I was originally lukewarm about the PF2 Downtime stuff, but listening to some Blades in the Dark podcasts (the "Blood & Glass" shows GCN has been doing) have turned me 180 on this. It was amazing to hear a show where the "downtime" part of the game was as fun as the "action" part. And I've been turned on to the idea that PF2's downtime mechanics might support something similar...

Anyway, I'd be interested in hearing how it goes!
 

The-Magic-Sword

Adventurer
Yeah downtime is a little on the difficult side because its potentially infinite even in a normal campaign if you don't either hard frame the characters choosing to get back to adventuring, throw them time sensitive hooks and inciting incidents, or have a party that self-regulates (which can feel at odds with a game where the players try their hardest.)

In the context of this game the real issue is that since tracking an actual date would be painful with adventure pacing and different groups doing things, so there needs to be something to set the amount of downtime you have to work with, it has to be somehow limited, which is why I'm thinking of just giving them out as a baseline reward per session spent playing-- so even if a voyage is a bust treasure wise, you at least get downtime as a consolation. Its funny because while I had the idea in mind of players paying for training to level, it didn't occur to me that it would also take downtime days for them to actually experience the training, I have to see how the costs and the downtime actually shake out.
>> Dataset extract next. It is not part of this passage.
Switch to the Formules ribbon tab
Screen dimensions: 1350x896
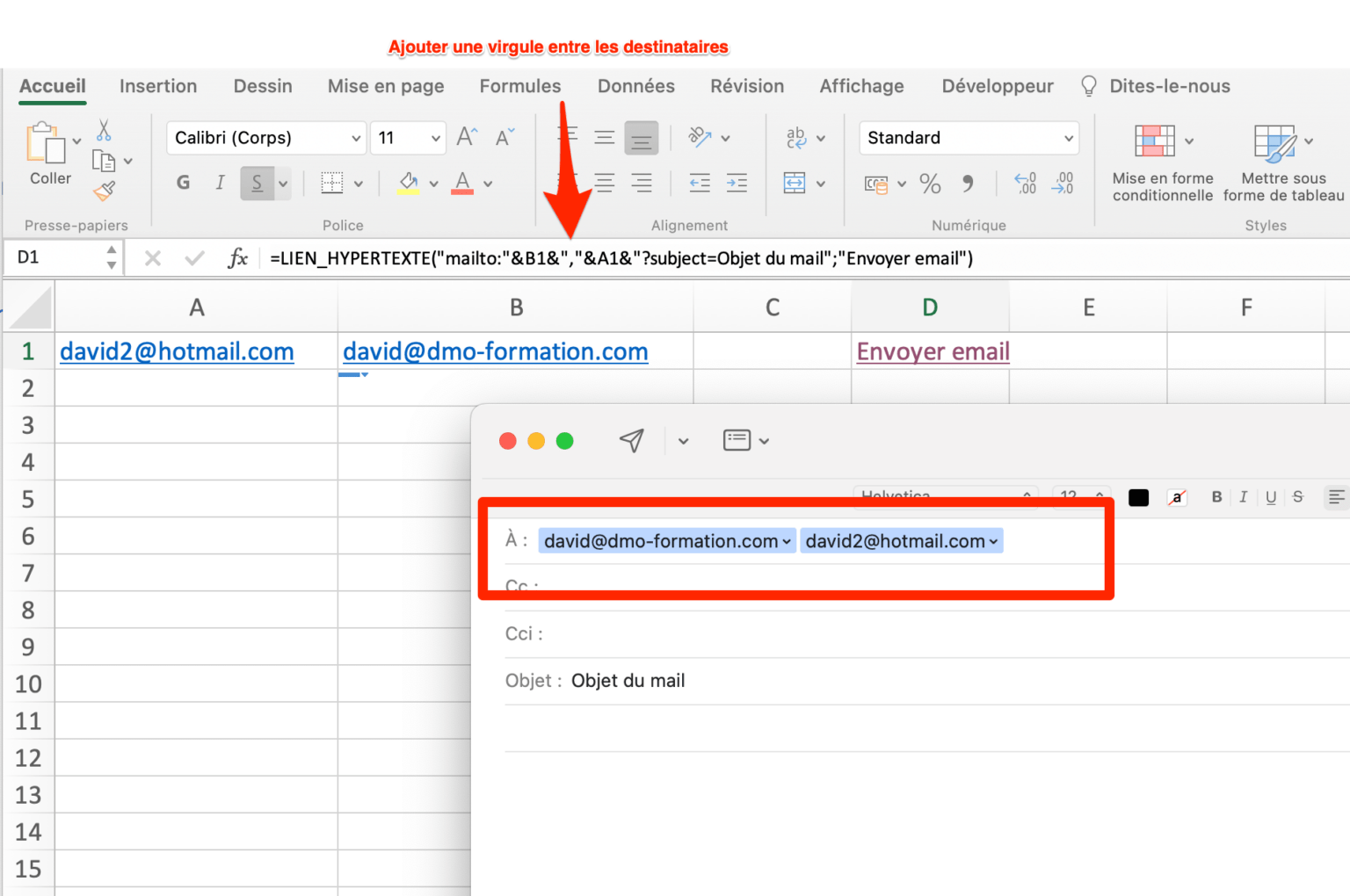(519, 86)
I love the downtime rules in the system itself, the only real modification I've made in more traditional campaigns was to use lifestyle as a measure of what resources you put into longer term intangible goals. For instance, a character who becomes the leader of an organization will do better or worse at the management of that organization based off how extravagant their lifestyle cost is, and this was of course separate from the actual tasks like retraining and earning income. It was a nice rules-lite addition to support things like kingdom management, army gathering and such that took place in that campaign during certain long downtime sections.
 

I’m really curious about this. How do you intend to effectively run a westmarches in pf2 (where players drop in and out and so can vary massively with xp and have different levels) with the tight monster maths (where perhaps a difference in level can mean a decent fight or getting one shotted?)

For example, I’m currently running a westmarches in Ad&D 2e, and level difference isn’t a major issue there (and encounters aren’t really as “tuned” I suppose). I’d be really interested in your thoughts on this.
 

kenada

Hero
Supporter
Just because a system is conventionally used to run balanced encounters doesn’t mean it has to be used to do that. You can run the same kind of unbalanced encounters in PF2 that one did in older editions, and they’d work about the same (picking fights with the wrong creatures will get you killed). Whether one should do that comes down to the social contract of the game and expectations at the table. If everyone understands that combat for its own sake isn’t the point, and they should be careful and clever in how they go about things, then it ought to work fine.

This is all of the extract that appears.